When using adaptive thinking, Claude may skip thinking entirely for simple problems at lower effort levels—saving you tokens and latency.

Best Practices for Sonnet 4.6

Sonnet 4.6 defaults to high effort, which can introduce unexpected latency. Anthropic recommends explicitly setting effort when using Sonnet 4.6:

  • Medium effort (recommended default): Best balance of speed, cost, and performance for most applications. Suitable for agentic coding, tool-heavy workflows, and code generation.
  • Low effort: For high-volume or latency-sensitive workloads. Suitable for chat and non-coding use cases where speed is critical.
# Recommended: explicitly set effort to avoid surprises
response = client.messages.create(
    model="claude-sonnet-4-20250514",
    max_tokens=2048,
    messages=[{"role": "user", "content": "Write a bash script to backup a PostgreSQL database."}],
    effort="medium"  # Explicitly set, not relying on default
)

Effort and Tool Calls

One of the biggest advantages of the effort parameter is that it affects tool call behavior. At lower effort levels, Claude will make fewer tool calls and choose simpler tool combinations. This can dramatically reduce both latency and cost in agentic workflows.

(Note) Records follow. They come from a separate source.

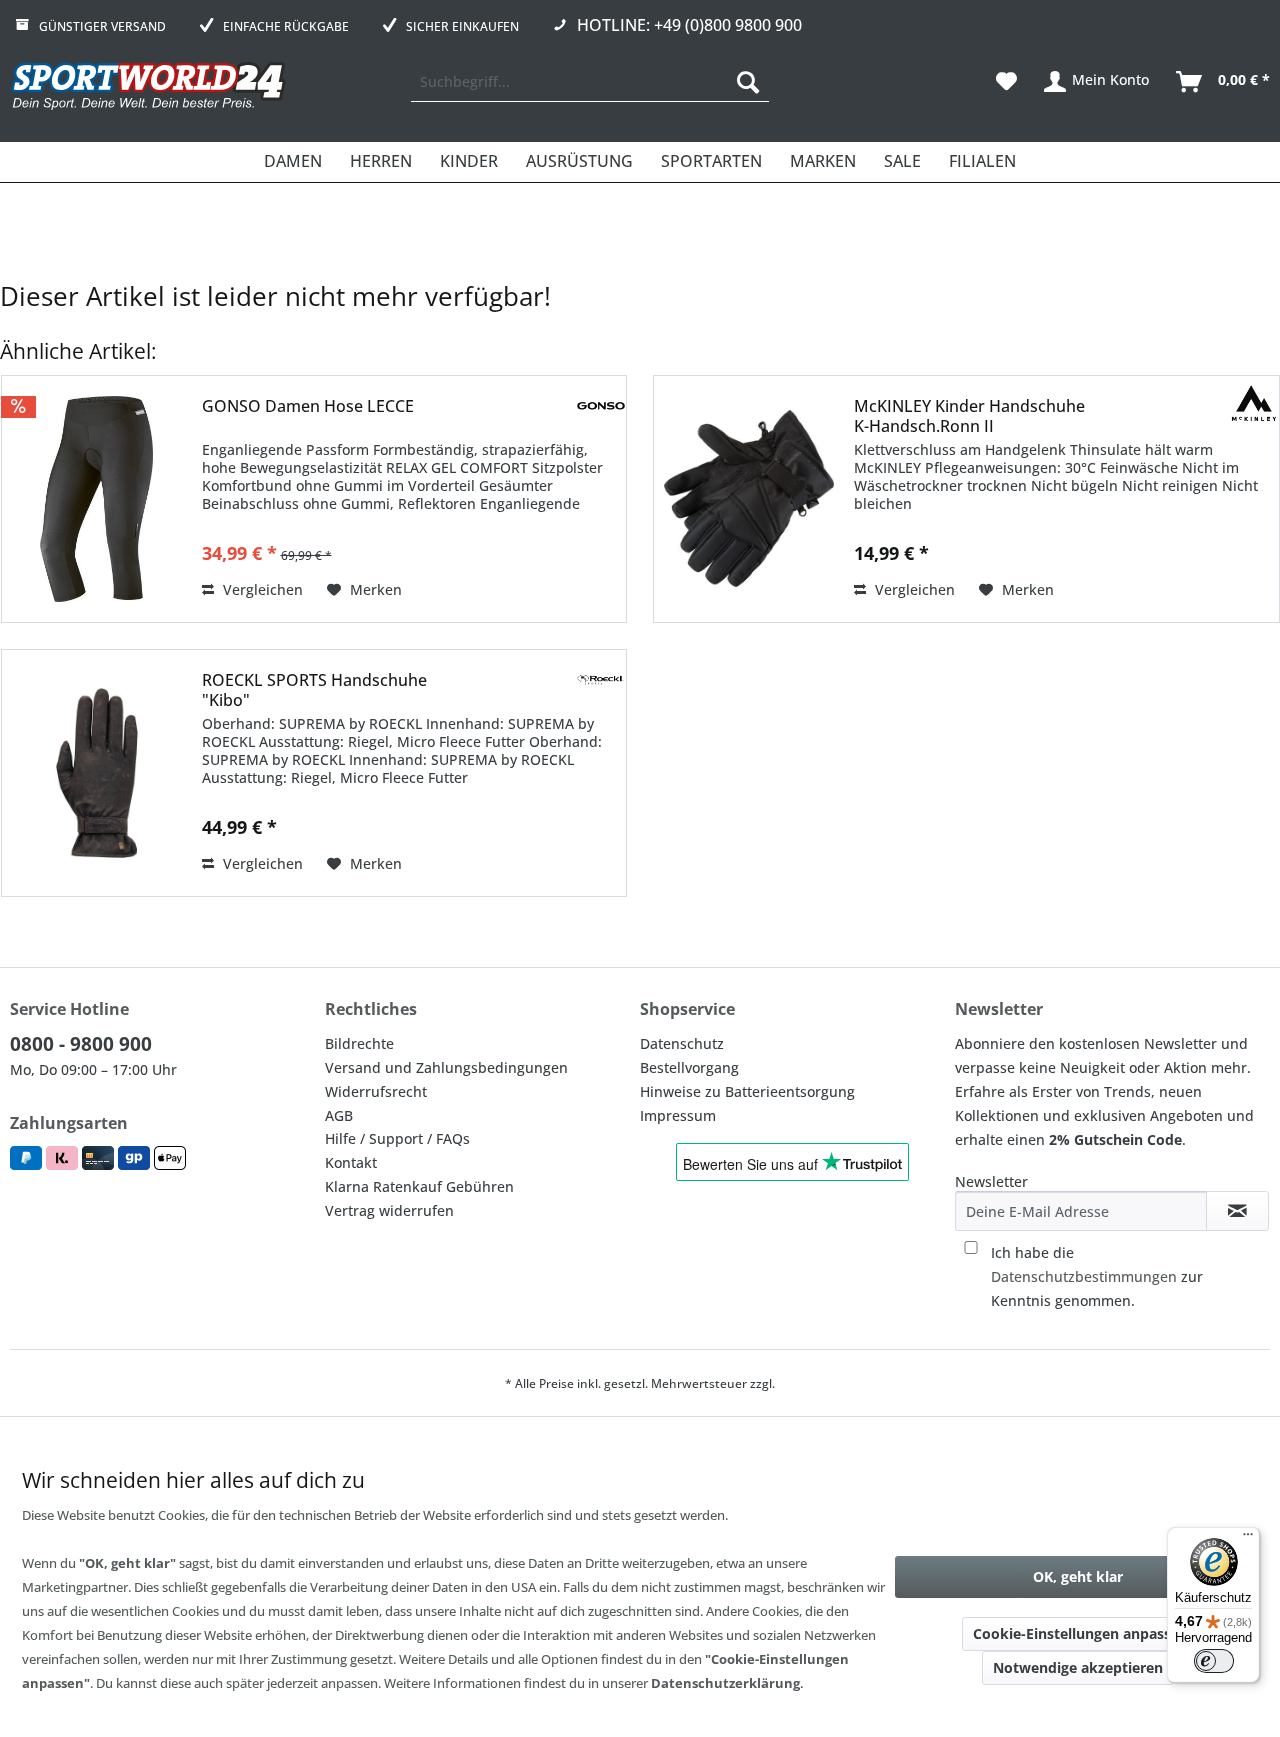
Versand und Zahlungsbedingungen (446, 1067)
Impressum (678, 1115)
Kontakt (351, 1162)
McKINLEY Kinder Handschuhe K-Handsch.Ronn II (969, 416)
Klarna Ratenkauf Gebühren (419, 1186)
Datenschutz (682, 1043)
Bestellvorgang (689, 1067)
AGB (339, 1115)
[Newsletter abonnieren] (1237, 1211)
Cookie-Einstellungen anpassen (1080, 1633)
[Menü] (1248, 1539)
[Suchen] (748, 82)
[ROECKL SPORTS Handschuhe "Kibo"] (97, 773)
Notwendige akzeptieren (1078, 1667)
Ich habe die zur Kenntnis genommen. (1097, 1276)
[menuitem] (590, 82)
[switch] (1214, 1661)
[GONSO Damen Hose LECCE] (97, 499)
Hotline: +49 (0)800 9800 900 (689, 25)
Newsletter (991, 1181)
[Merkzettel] (1006, 82)
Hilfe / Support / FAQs (397, 1138)
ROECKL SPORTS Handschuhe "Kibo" (314, 690)
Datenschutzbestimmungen (1084, 1276)
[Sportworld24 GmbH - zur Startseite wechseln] (148, 87)
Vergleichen (261, 589)
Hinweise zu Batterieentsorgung (747, 1091)
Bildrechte (359, 1043)
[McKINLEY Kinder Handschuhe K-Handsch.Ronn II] (749, 499)
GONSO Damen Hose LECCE (308, 406)
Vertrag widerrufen (389, 1210)
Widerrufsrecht (376, 1091)
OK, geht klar (1078, 1576)
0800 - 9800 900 (81, 1044)
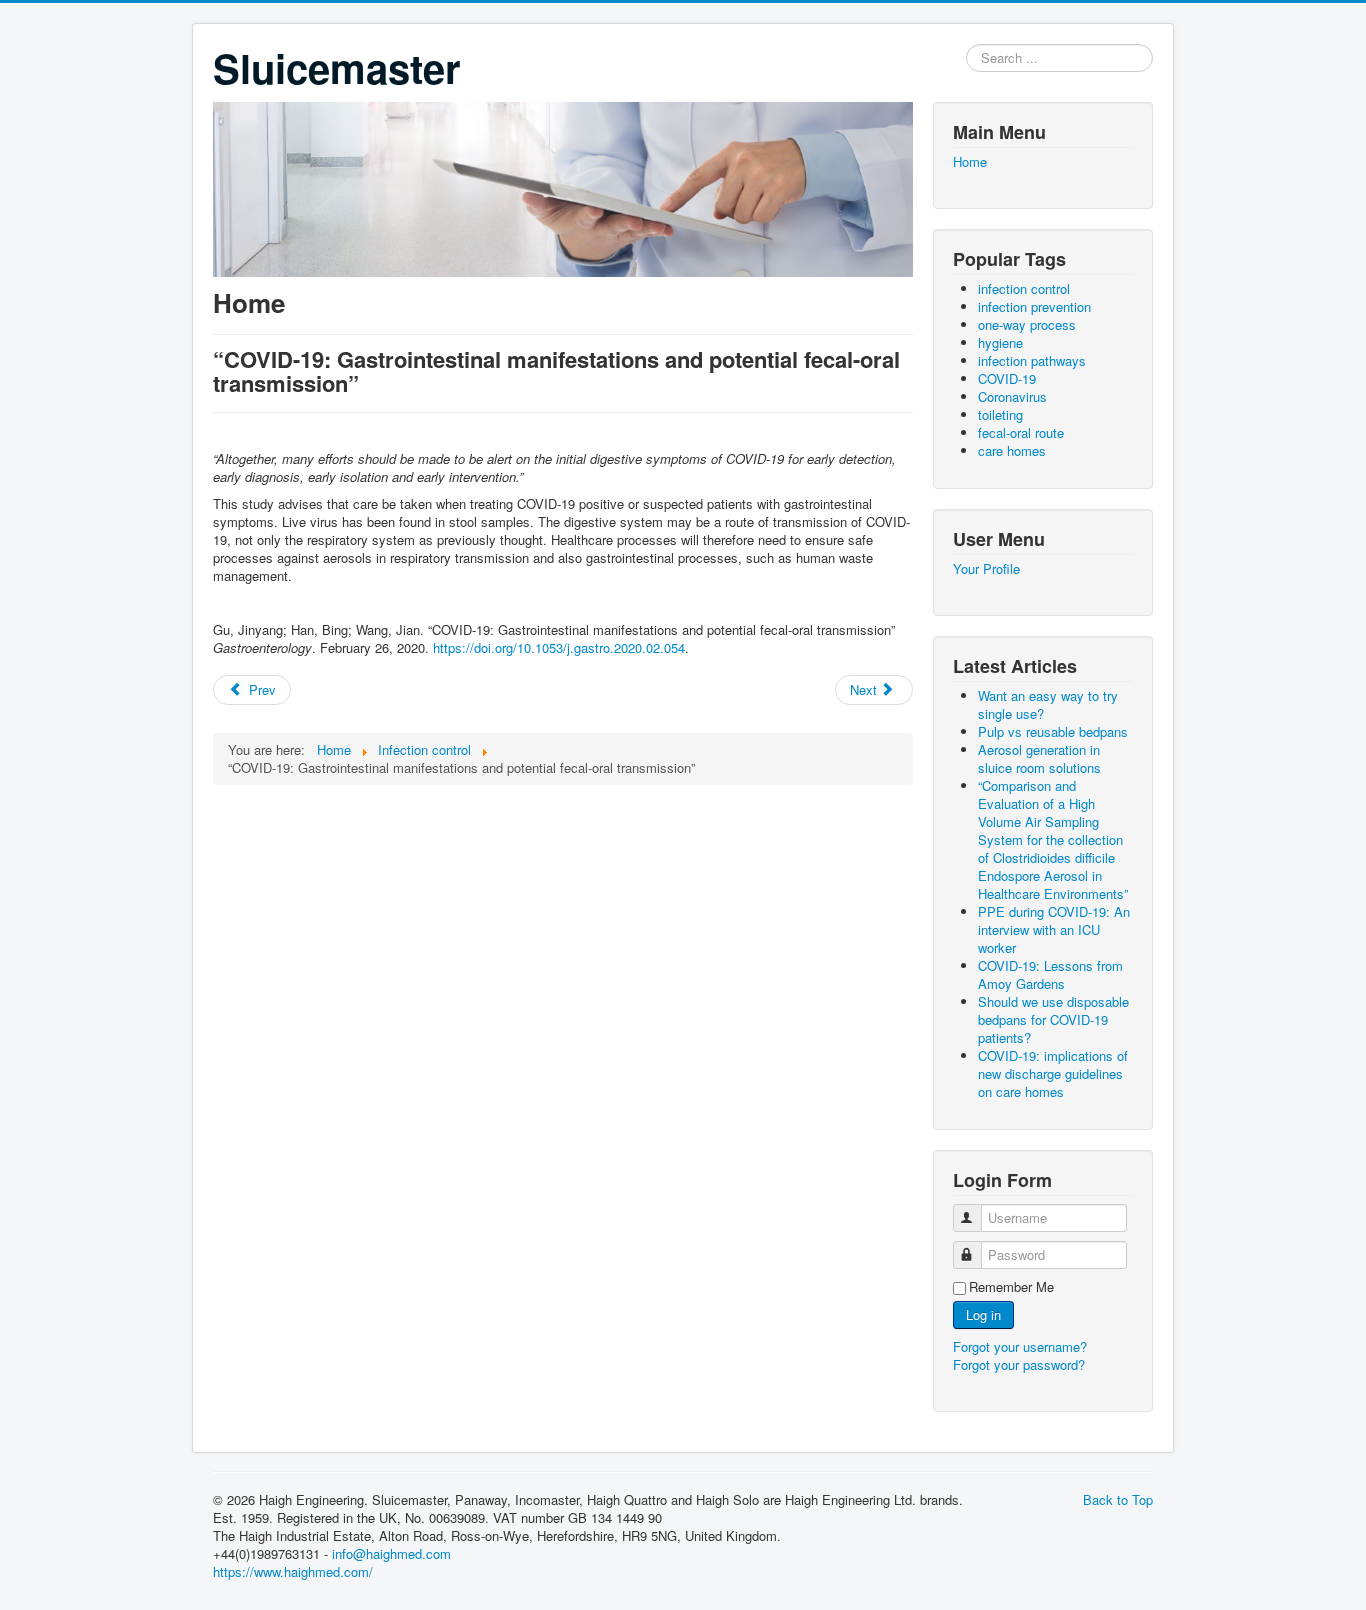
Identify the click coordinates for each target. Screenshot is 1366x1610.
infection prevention (1034, 306)
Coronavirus (1012, 396)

# Low effort: Claude will be conservative with tool usage
response = client.messages.create(
    model="claude-sonnet-4-20250514",
    max_tokens=4096,
    tools=[
        {
            "name": "search_database",
            "description": "Search the product database",
            "input_schema": {
                "type": "object",
                "properties": {
                    "query": {"type": "string"}
                },
                "required": ["query"]
            }
        },
        {
            "name": "get_product_details",
            "description": "Get full product details",
            "input_schema": {
                "type": "object",
                "properties": {
                    "product_id": {"type": "string"}
                },
                "required": ["product_id"]
            }
        }
    ],
    messages=[{"role": "user", "content": "Find me the best laptop under $1000."}],
    effort="low"
)

Migration from budget_tokens

If you're currently using budget_tokens on Opus 4.6 or Sonnet 4.6, Anthropic recommends migrating to the effort parameter. While budget_tokens is still accepted, it is deprecated and will be removed in a future model release.

Before (deprecated):
thinking={"type": "enabled", "budget_tokens": 2048}
After (recommended):
thinking={"type": "adaptive"},
effort="medium"

Key Takeaways

  • Effort is a single, unified control that affects all response tokens—text, tool calls, and thinking—giving you fine-grained control over the cost-speed-intelligence trade-off.
  • Six levels from low (fastest, cheapest) to max (deepest reasoning) let you match Claude's behavior to your task complexity.
  • Combine with adaptive thinking (thinking: {type: "adaptive"}) for optimal efficiency on Opus 4.6 and Sonnet 4.6.
  • Always explicitly set effort on Sonnet 4.6 to avoid unexpected latency from the default high setting.
  • Migrate from budget_tokens to effort + adaptive thinking for future-proof code that works across all supported models.